Integrative In Silico Characterization of Klotho Missense Variants rs9527025 and rs9536314: Structural Perturbation Prediction, Tissue Expression, and Functional Network Analysis
DOI:
https://doi.org/10.12928/jbns.v6i1.16188Keywords:
Klotho, KL-VS, SNP, Protein structure, In silico analysisAbstract
The Klotho (KL) gene encodes a transmembrane protein that serves as an obligate co-receptor for fibroblast growth factor 23 (FGF23), regulating phosphate homeostasis, vitamin D metabolism, and aging-related signaling. The KL-VS haplotype carries two coding variants, rs9536314 (Phe352Val) and rs9527025 (Cys370Ser), with established contrasting functional effects: F352V impairs secretion through intracellular retention, while C370S enhances secretion. The structural basis of these opposing phenotypes remains uncharacterized, and non-KL-VS substitutions at position 370 from the multiallelic rs9527025 have not been computationally evaluated. This study presents an integrative in silico characterization of rs9527025 and rs9536314 in the KL1 domain of α-Klotho, combining multi-algorithm functional prediction, predicted thermodynamic perturbation analysis, tissue-specific expression profiling, and gene interaction network analysis. Results showed that rs9536314 substitutions consistently predicted greater functional damage and thermodynamic perturbation (ΔΔG up to -3.02 kcal/mol for F352V), consistent with disruption of the KL1 hydrophobic core as a structural basis for its secretion-impairing phenotype. For rs9527025, C370S (the KL-VS substitution) showed minimal predicted perturbation in line with its secretion-enhancing effect, while the uncharacterized C370Y and C370F substitutions showed inconsistent predictions suggesting more localized effects.

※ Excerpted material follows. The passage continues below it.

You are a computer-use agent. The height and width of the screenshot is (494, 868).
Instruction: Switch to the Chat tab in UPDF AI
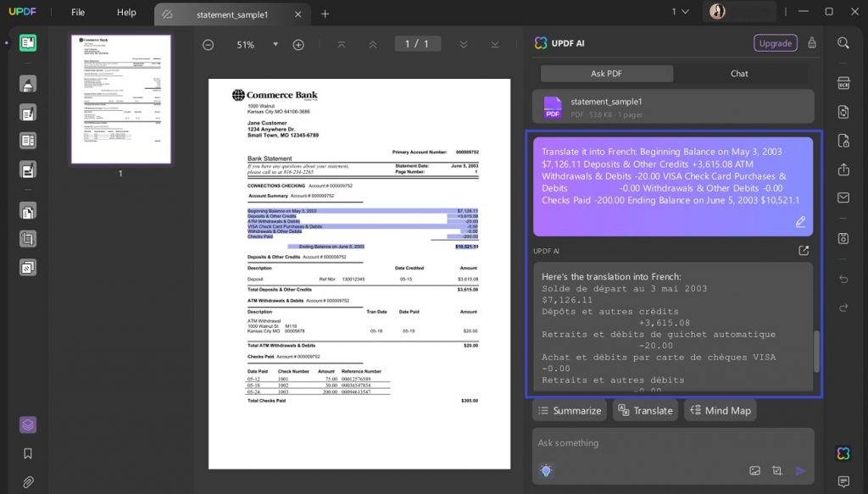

GTEx analysis confirmed predominant KL expression in kidney cortex, contextualizing variant relevance in renal mineral metabolism. Network analysis identified KL as a central hub in the FGF23-FGFR signaling axis. These computational findings offer a structural interpretation that bridges predicted perturbations at residues 352 and 370 with their known contrasting functional effects on Klotho processing and secretion.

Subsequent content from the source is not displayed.